How People Lie About Gay Sex and Homophobia


Since coming out I have become convinced that the actual number of gays is actually much larger than the official statistics on the LGBT population state.  Why?  Because so many men lie about their real sexual orientation.  Go to any Craigslist M4M "personals" section and you will find countless "MWM - married white male - and DL - down low black guys looking for gay sex.  Does anyone seriously believe these guys admit that they are gay on surveys?  They are in denial and have countless excuses as to why they are looking for other guys, none of which include the fact that they are gay.  I assume a similar phenomenon goes on in the W4W sections.   A piece in Bloomberg seems to bear out my unscientific research conclusions.  Here are excerpts:

Social theorists, above all Duke University’s Timur Kuran, have drawn attention to the phenomenon of “preference falsification.” The basic idea is that when people speak in public, they aren’t always truthful about their preferences. What they say is different from what they really think. 

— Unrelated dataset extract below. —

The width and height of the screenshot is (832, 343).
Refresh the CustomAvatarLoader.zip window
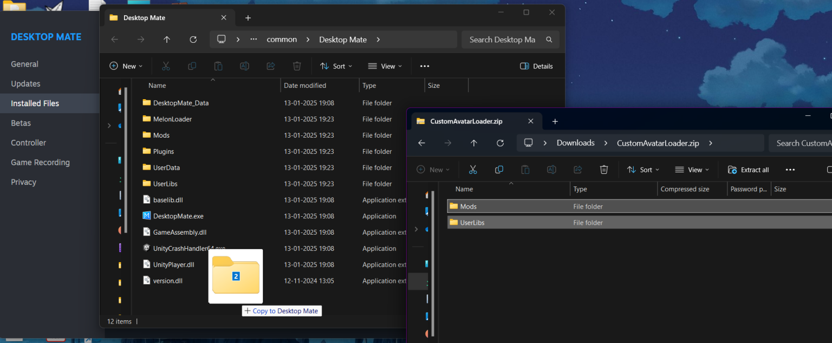click(500, 143)
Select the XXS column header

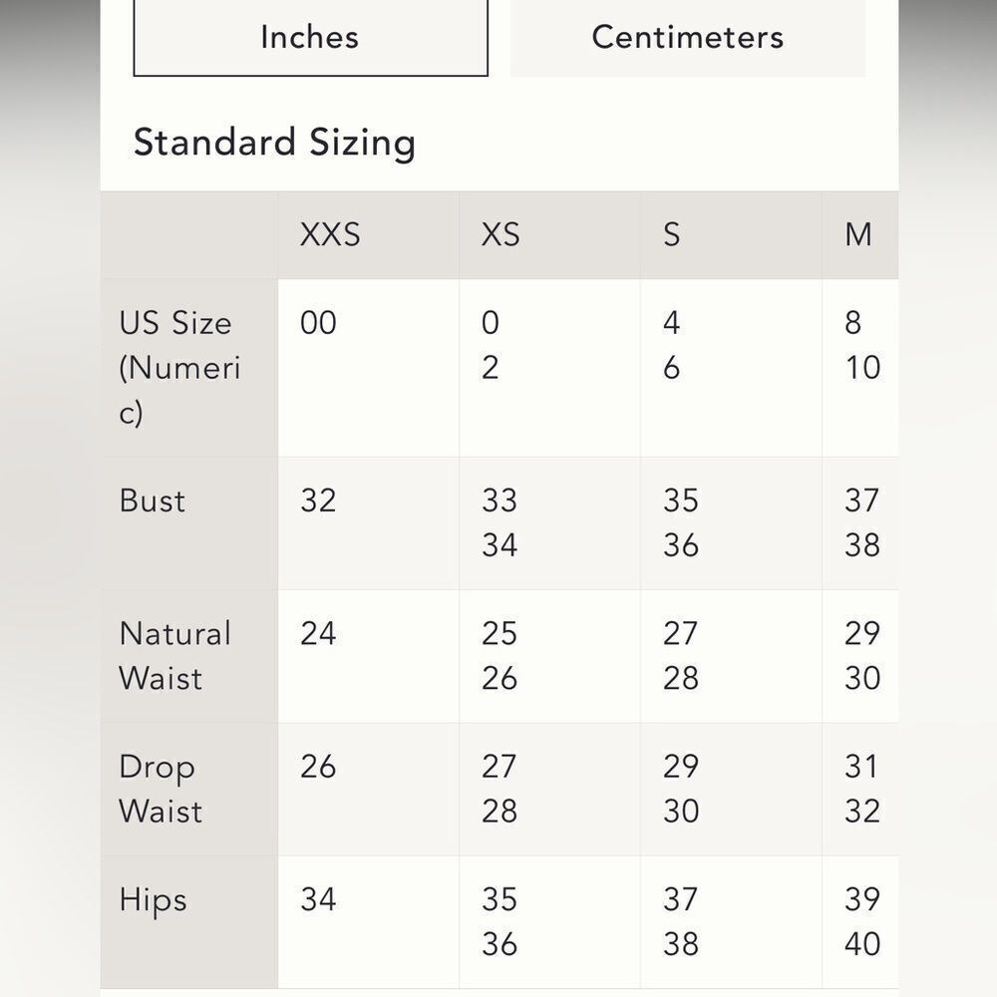[x=368, y=234]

Recent research uncovers strong evidence of preference falsification in the U.S. When people are assured of anonymity, it turns out, a lot more of them will acknowledge that they have had same-sex experiences and that they don’t entirely identify as heterosexual. But it also turns out that when people are assured of anonymity, they will show significantly higher rates of anti-gay sentiment. 

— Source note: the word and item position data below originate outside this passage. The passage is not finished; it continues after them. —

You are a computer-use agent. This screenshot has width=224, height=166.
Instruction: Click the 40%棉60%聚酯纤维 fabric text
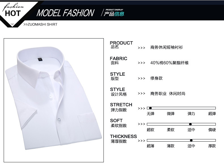pos(170,63)
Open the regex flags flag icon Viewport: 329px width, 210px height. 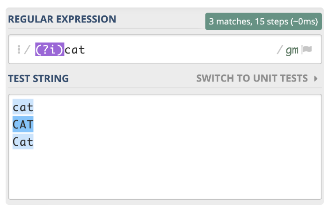[x=307, y=50]
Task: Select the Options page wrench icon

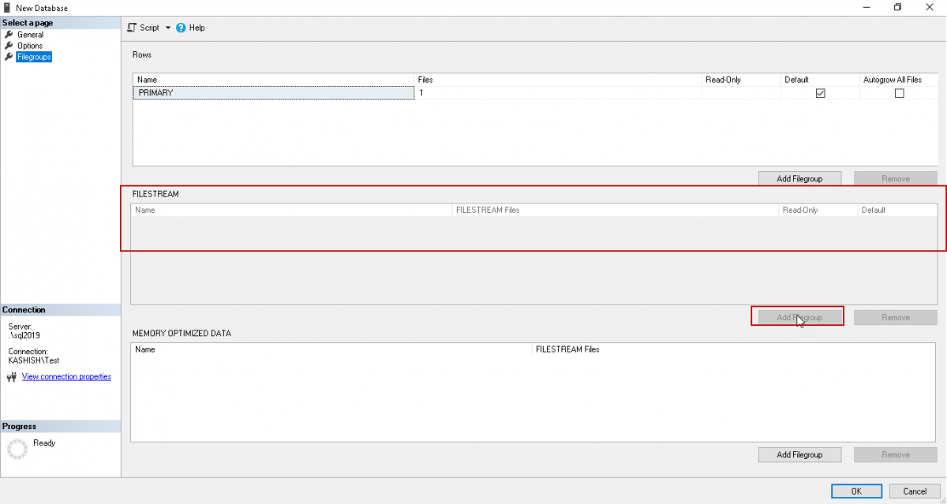Action: click(9, 46)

These results suggest that recent surveys have been understating, at least to some degree, two different things: the current level of same-sex activity and the current level of opposition to gay rights. 

The research, conducted by Ohio State University economist Katherine B. Coffman and her colleagues, involved 2,516 participants, all from the U.S. About half of the participants were randomly assigned to take a standard survey, employing the “best practices” in widespread use today. 

In this survey, people were asked to respond to several innocuous questions, not involving sensitive issues, and then to answer questions about sexual orientation, designed to elicit both their views and their reports about their own behavior. This approach gives apparently credible assurances of anonymity to those surveyed, but it remains possible, in practice, for the experimenters to link particular answers to particular questions. 

The other participants were assigned to what Coffman and her colleagues call a “veiled report” treatment. The details are a bit technical, but the basic point is to design the survey so that the experimenters can’t learn, and can’t even make inferences about, any individual’s answers to particular questions. They can calculate answers only at the aggregate level. 

The two approaches produced significantly different results. In the best practices survey, 17 percent of participants said they had had a sexual experience with someone of the same sex (12 percent of men, 24 percent of women). For the veiled report, the corresponding number was 27 percent (17 percent of men and 43 percent of women) -- an increase of 58 percent.

The effect of assuring anonymity varied significantly across demographic groups. The veiled survey had no effect on the answers of young people to questions about their sexual orientation, apparently because social norms don’t much discourage young people from revealing the truth.

[A]mong Christians and older people, the effect of the veiled approach was especially large, increasing their reports of non-heterosexuality and of same-sex experiences by more than 100 percent. 

Americans increasingly disapprove of discrimination against gay men and lesbians. That disapproval is likely to grow over time.  But social norms continue to matter. We have good reason to believe that there is more same-sex activity, and also more homophobia, than current surveys suggest.
 Note the findings on responses from Christians.